(Source data)
----

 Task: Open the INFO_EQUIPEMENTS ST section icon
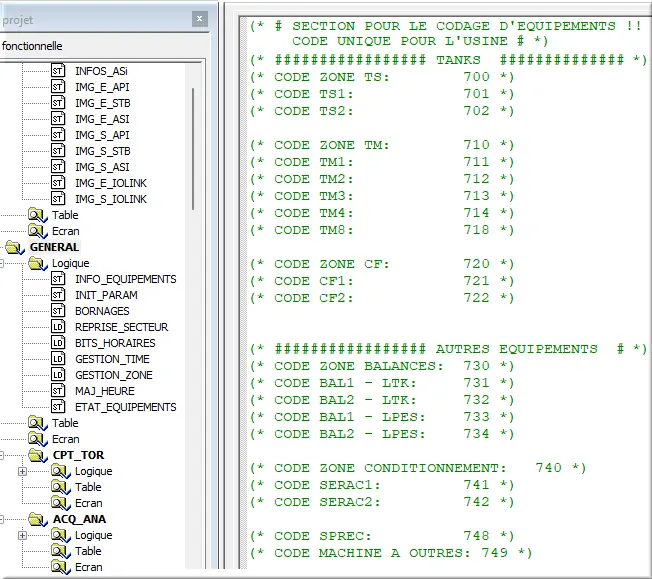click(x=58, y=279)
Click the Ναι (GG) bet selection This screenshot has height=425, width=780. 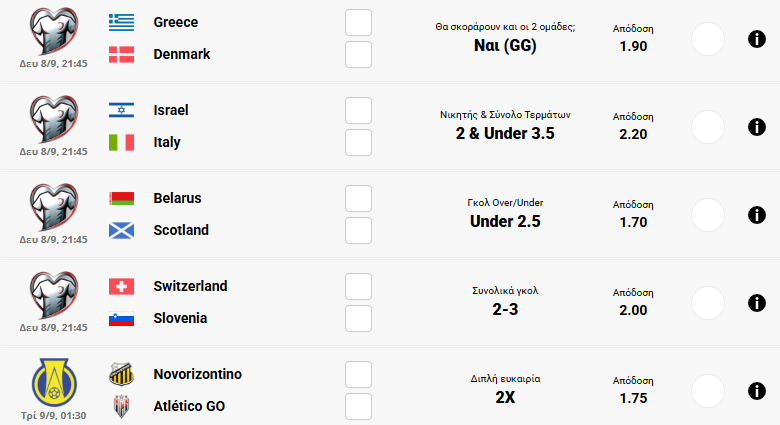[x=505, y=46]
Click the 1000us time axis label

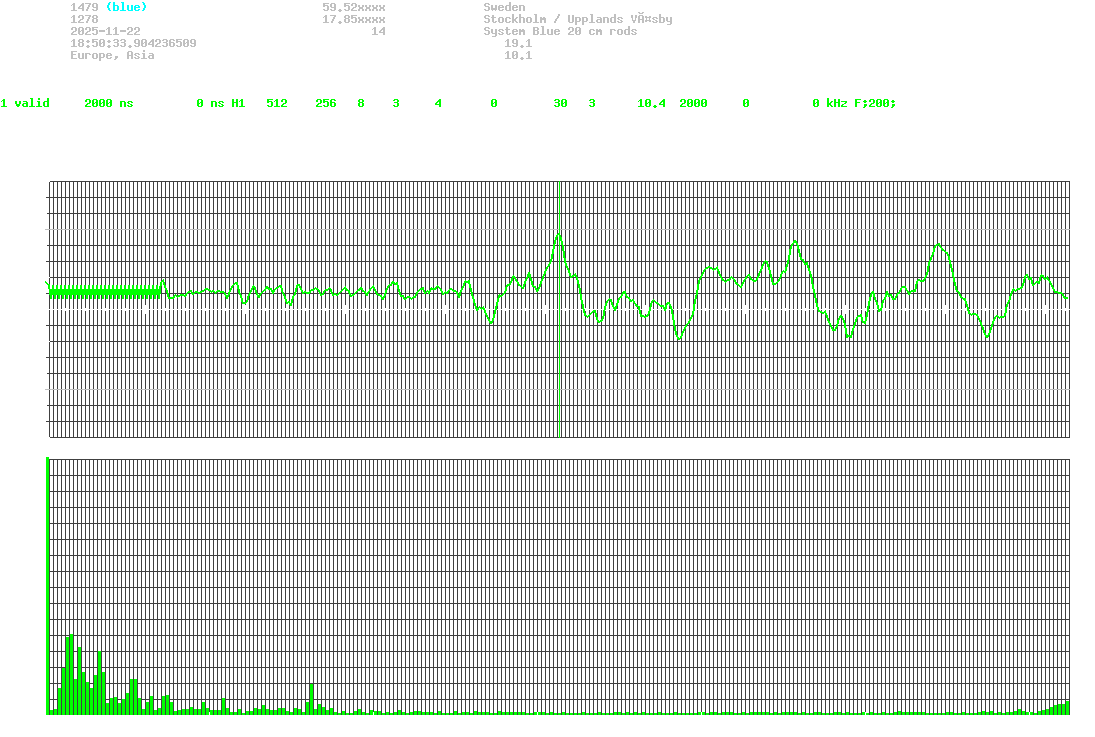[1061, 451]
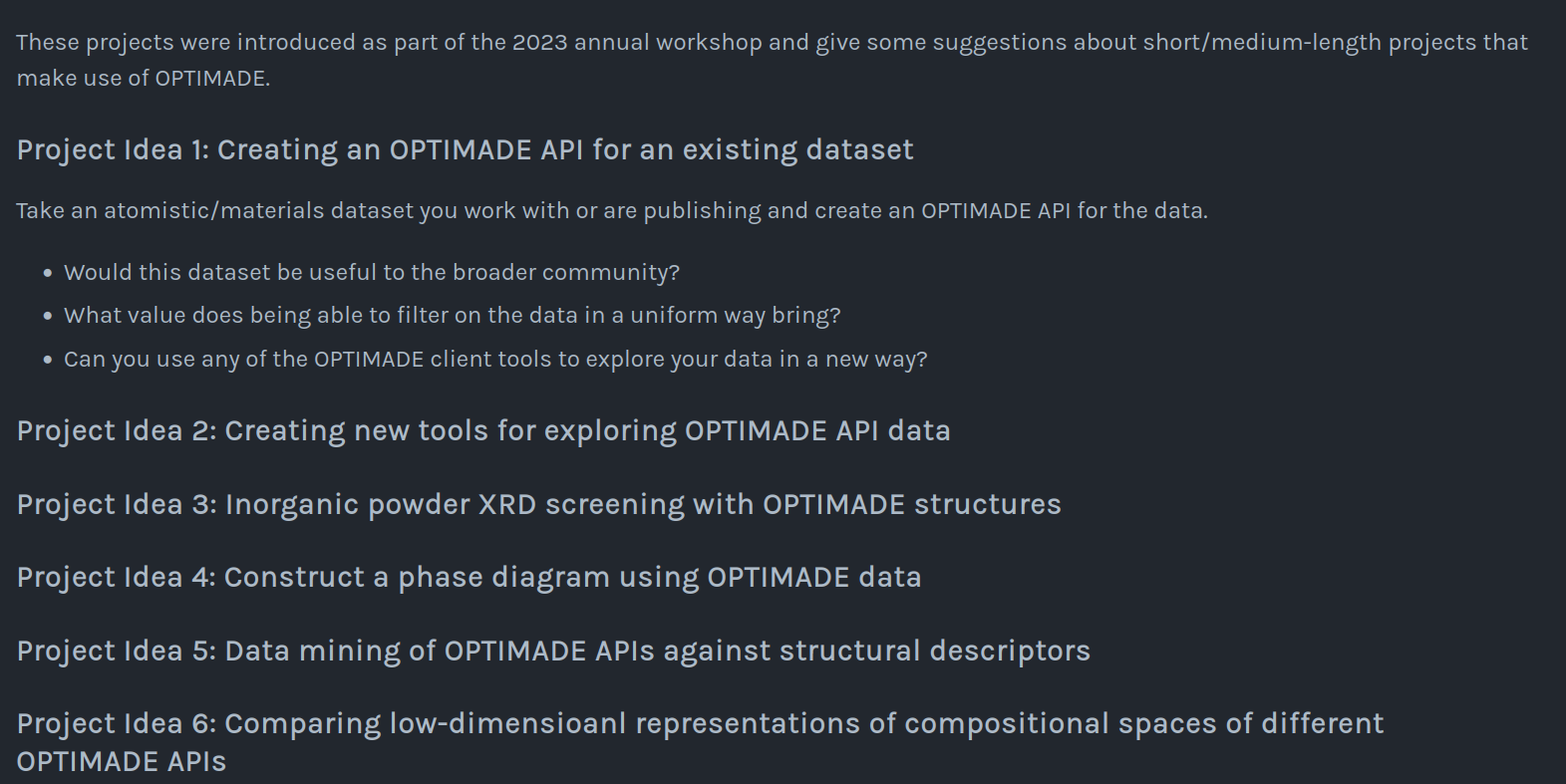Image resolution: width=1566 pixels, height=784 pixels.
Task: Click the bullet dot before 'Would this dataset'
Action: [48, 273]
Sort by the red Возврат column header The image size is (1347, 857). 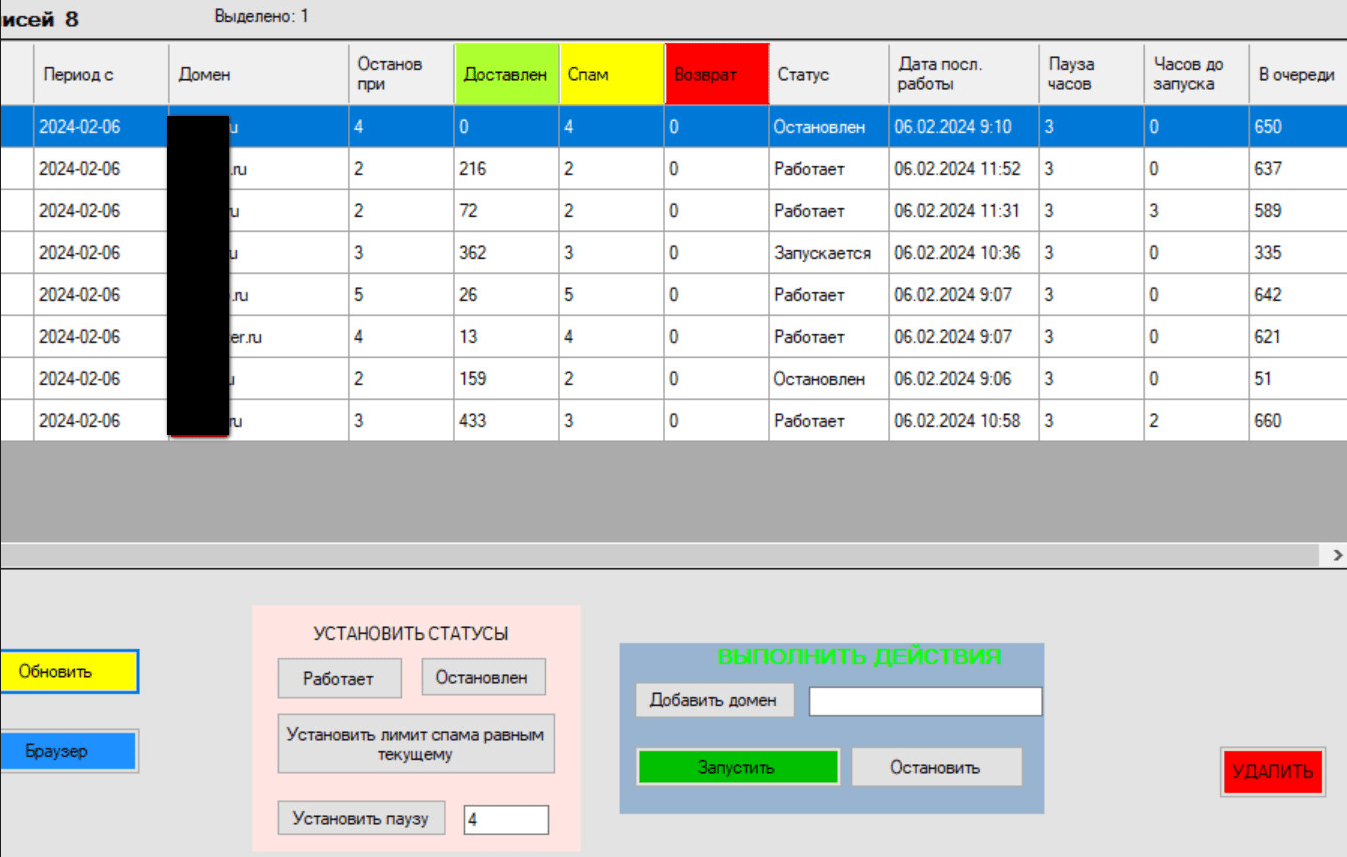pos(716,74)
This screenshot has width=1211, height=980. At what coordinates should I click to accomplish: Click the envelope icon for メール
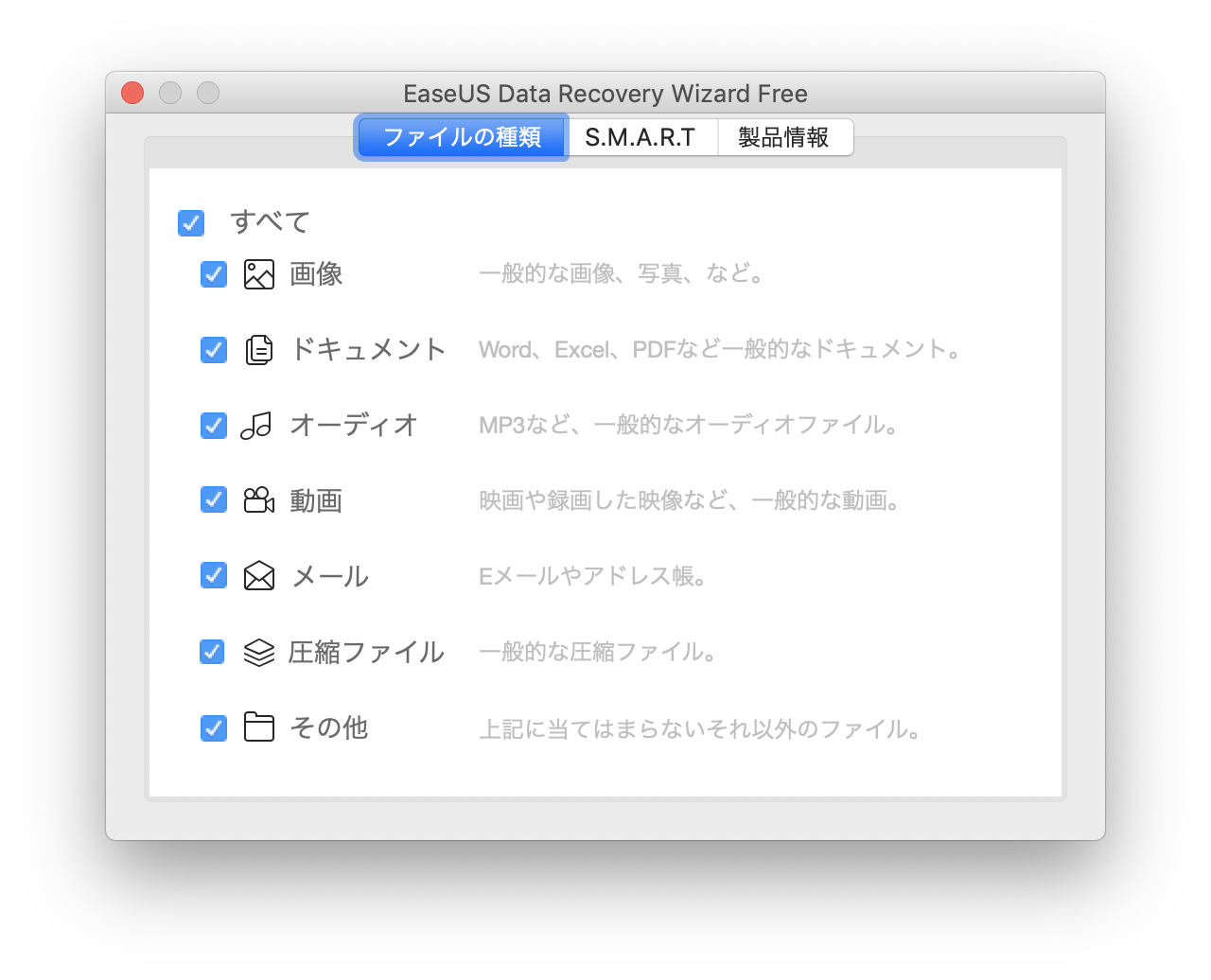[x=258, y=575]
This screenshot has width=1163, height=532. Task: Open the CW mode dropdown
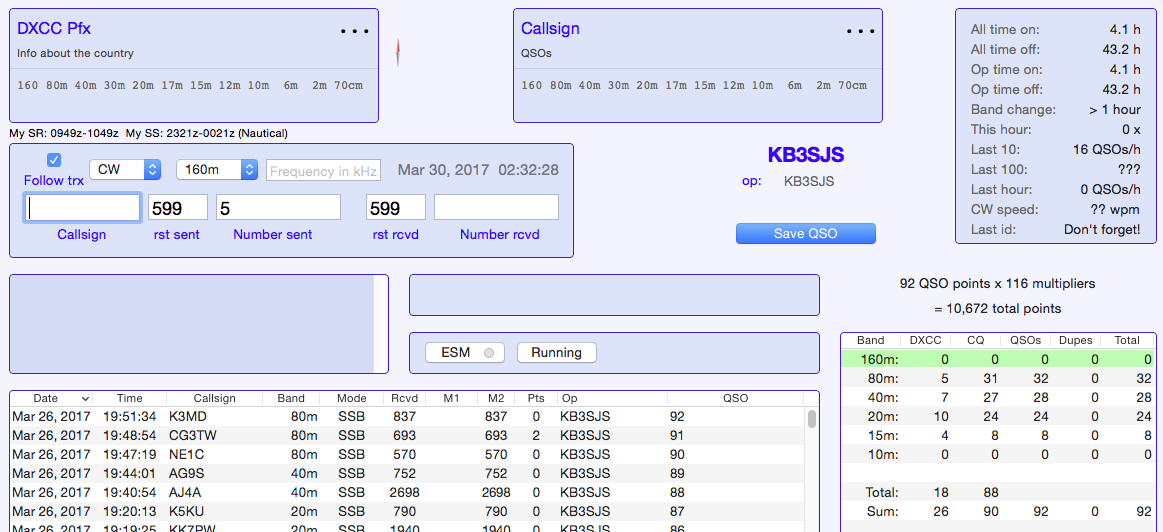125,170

----

[REQUIRED ACTION]
With pictures omitted, restate word for word every line above from the one containing "This screenshot has width=1163, height=532." to the end of the entries.

[EXERCISE SOLUTION]
This screenshot has width=1163, height=532. Task: Open the CW mode dropdown
125,170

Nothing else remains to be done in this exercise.